REQUIREMENT. Within the entries below, find the portion that opens with the line containing "Click the 4.4 rating number" and closes with the line containing "This screenshot has width=1280, height=800.". Retype that portion exactly and only.

DATASET CONTENT.
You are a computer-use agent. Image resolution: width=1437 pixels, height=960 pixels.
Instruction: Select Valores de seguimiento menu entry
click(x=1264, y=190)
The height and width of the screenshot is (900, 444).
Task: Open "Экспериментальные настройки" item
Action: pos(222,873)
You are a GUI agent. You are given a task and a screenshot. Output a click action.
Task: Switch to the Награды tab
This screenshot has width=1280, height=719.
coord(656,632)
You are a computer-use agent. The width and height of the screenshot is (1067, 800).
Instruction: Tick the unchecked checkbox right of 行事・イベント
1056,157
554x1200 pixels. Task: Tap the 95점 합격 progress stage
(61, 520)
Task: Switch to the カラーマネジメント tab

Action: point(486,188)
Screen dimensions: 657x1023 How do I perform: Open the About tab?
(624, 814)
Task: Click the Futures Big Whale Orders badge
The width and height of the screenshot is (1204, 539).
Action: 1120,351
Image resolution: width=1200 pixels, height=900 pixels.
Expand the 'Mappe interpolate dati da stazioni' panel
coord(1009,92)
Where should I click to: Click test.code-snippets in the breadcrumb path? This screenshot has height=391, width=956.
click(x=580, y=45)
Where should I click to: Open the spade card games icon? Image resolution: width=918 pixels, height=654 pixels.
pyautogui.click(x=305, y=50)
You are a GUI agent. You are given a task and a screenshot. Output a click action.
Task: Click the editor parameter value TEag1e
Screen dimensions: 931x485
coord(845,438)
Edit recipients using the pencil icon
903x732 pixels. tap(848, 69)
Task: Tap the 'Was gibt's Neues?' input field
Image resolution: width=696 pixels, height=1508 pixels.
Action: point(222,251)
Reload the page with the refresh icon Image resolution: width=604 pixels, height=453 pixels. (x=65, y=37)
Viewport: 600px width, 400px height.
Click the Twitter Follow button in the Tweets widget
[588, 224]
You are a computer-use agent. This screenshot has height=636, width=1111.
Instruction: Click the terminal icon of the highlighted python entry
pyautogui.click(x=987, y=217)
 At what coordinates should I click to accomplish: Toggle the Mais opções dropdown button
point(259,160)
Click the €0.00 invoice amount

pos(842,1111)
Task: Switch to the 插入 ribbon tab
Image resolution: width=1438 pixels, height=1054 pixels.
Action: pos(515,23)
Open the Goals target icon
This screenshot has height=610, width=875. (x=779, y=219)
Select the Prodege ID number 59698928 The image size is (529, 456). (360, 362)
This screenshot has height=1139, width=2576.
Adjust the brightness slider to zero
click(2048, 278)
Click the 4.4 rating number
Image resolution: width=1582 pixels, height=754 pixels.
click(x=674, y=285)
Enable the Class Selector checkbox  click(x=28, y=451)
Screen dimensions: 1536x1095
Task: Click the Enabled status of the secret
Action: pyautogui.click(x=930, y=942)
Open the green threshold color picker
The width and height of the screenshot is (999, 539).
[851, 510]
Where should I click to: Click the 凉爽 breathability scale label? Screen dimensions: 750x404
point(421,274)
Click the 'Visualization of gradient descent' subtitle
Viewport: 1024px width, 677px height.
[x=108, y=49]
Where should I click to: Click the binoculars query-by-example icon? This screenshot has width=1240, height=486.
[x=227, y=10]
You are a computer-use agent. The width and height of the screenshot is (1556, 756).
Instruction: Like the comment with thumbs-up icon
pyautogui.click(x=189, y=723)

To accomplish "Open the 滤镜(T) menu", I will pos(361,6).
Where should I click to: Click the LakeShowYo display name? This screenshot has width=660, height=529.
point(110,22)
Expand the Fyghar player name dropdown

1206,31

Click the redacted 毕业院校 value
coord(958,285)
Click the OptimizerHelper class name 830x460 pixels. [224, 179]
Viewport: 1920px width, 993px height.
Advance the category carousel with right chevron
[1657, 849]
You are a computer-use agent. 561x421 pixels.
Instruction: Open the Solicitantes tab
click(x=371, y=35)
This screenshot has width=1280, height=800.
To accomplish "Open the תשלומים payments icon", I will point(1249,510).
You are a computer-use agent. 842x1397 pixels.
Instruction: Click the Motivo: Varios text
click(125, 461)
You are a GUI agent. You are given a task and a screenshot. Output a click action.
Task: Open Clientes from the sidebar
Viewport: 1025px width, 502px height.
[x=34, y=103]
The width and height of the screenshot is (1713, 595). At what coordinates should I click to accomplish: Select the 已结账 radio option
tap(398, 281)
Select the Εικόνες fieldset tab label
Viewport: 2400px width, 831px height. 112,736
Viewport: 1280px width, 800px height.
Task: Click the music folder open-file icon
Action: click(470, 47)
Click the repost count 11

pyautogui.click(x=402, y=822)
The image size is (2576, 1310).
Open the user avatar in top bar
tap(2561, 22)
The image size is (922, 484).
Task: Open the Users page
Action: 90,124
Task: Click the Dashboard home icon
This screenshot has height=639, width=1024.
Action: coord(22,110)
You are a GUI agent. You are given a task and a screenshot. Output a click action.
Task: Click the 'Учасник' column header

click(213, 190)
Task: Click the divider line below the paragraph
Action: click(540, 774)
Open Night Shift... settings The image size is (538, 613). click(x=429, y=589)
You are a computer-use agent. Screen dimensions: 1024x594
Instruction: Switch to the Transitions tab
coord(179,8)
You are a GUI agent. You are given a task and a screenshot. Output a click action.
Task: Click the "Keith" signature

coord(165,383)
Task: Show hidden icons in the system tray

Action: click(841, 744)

RESPONSE.
Click the 4.4 rating number
Image resolution: width=1582 pixels, height=754 pixels.
click(x=674, y=285)
Enable the Class Selector checkbox  click(x=28, y=451)
Screen dimensions: 1536x1095
Task: Click the Enabled status of the secret
Action: pyautogui.click(x=930, y=942)
Open the green threshold color picker
The width and height of the screenshot is (999, 539).
[851, 510]
Where should I click to: Click the 凉爽 breathability scale label? Screen dimensions: 750x404
point(421,274)
Click the 'Visualization of gradient descent' subtitle
Viewport: 1024px width, 677px height.
[x=108, y=49]
Where should I click to: Click the binoculars query-by-example icon? This screenshot has width=1240, height=486.
[x=227, y=10]
You are a computer-use agent. The width and height of the screenshot is (1556, 756).
Instruction: Like the comment with thumbs-up icon
pyautogui.click(x=189, y=723)

To accomplish "Open the 滤镜(T) menu", I will pos(361,6).
Where should I click to: Click the LakeShowYo display name? This screenshot has width=660, height=529.
point(110,22)
Expand the Fyghar player name dropdown

1206,31

Click the redacted 毕业院校 value
coord(958,285)
Click the OptimizerHelper class name 830x460 pixels. [224, 179]
Viewport: 1920px width, 993px height.
Advance the category carousel with right chevron
[1657, 849]
You are a computer-use agent. 561x421 pixels.
Instruction: Open the Solicitantes tab
click(x=371, y=35)
This screenshot has width=1280, height=800.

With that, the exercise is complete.